The two run back to the bush and are able to evade the authorities for months. While visiting another hunting hut, they run across a ranger in a coma. Hector sends Ricky for help. He accidentally meets Kahu (Tioreore Ngatai-Melbourne), a young girl with whom he becomes smitten. She takes him home where they call for help. Kahu’s father comes in, and recognizing Ricky, is less concerned with notifying Child Welfare than he is with taking a series of selfies with the young man. Ricky is somewhat bewildered that he is unequivocally accepted by the family.
When Ricky returns to Hector, he finds the hut surrounded by police and immediately sets off to find his friend. Because the two of them saved the ranger’s life, Hector is now regarded as something of a hero. After a strenuous journey during which Ricky encounters Paula and refuses her bribe, he finds Hector and they continue running.
During this time, they are attacked by a wild boar which gravely injures Hector’s dog, Zag. After he puts Zag down, Ricky reveals that he has brought Bella’s ashes with the intention of spreading them at a lake she spoke of “at the top of the world”. Hector, almost despite himself, is touched and grateful. The chase continues until the authorities close in and the two must come to terms with their friendship and their outlaw mentality.
Waititi toes a fine line in this film (as he did with JoJo Rabbit) between pathos and humor. Ricky, for all his aspirational bad boy gangster wannabe behaviors, is a bit of a doofus. He makes up and recites goofy and decidedly inappropriate haikus which he was taught to write to help express his feelings. He is also a very smart boy who seems to—almost implausibly for an iffy student—well-read. When he fakes his death, he stuffs some of his clothes to create a body, drawing a face on a pie tin, somehow thinking it would lend authenticity. Yet, when Ricky sees a hot-water bottle in his bed, he hugs it as if it was his long-lost mother.
Bella is a completely charming character who is a blend of goodwill, humor, practicality, and patience. Her goofy enthusiasm and humor is infectious. When she gives Ricky a dog, that he promptly names Tupac, for his birthday, the boy’s obvious enthusiastic response is heart-warming, as is Bella’s birthday song.
The bad guys, Paula and her minions, are little more than caricatures, as are the Nazis in JoJo Rabbit. By ridiculing them, Waititi is able to maintain his balance between the humor and the pathos. If the villains are ridiculous, they seem far less menacing than they, by all rights, should.

**INSTRUCTIONS FOR THE TASK**:
Decide whether each statement agrees with the film review: (a) Kahu's father, on recognizing Ricky, is mainly concerned with notifying Child Welfare; (b) a wild boar gravely injures Hector's dog; (c) Ricky accepts Paula's bribe. For each, answer yes or no and quote the words from the review that settle it. The material that comes next is separate from the film review.

**DATA**:

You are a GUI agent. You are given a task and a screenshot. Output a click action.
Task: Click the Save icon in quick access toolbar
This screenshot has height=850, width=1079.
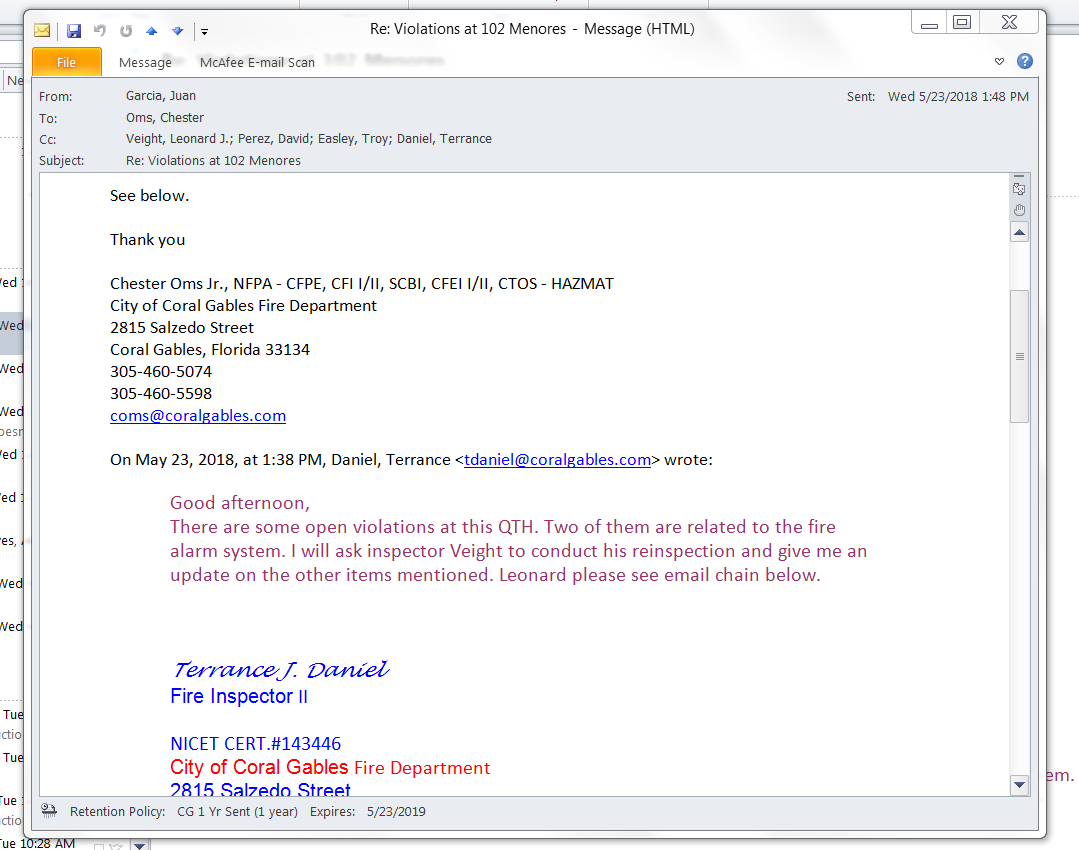click(x=74, y=30)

**YOUR SOLUTION**:
(a) No: "is less concerned with notifying Child Welfare than he is with taking a series of selfies with the young man"
(b) Yes: "they are attacked by a wild boar which gravely injures Hector’s dog, Zag"
(c) No: "Ricky encounters Paula and refuses her bribe"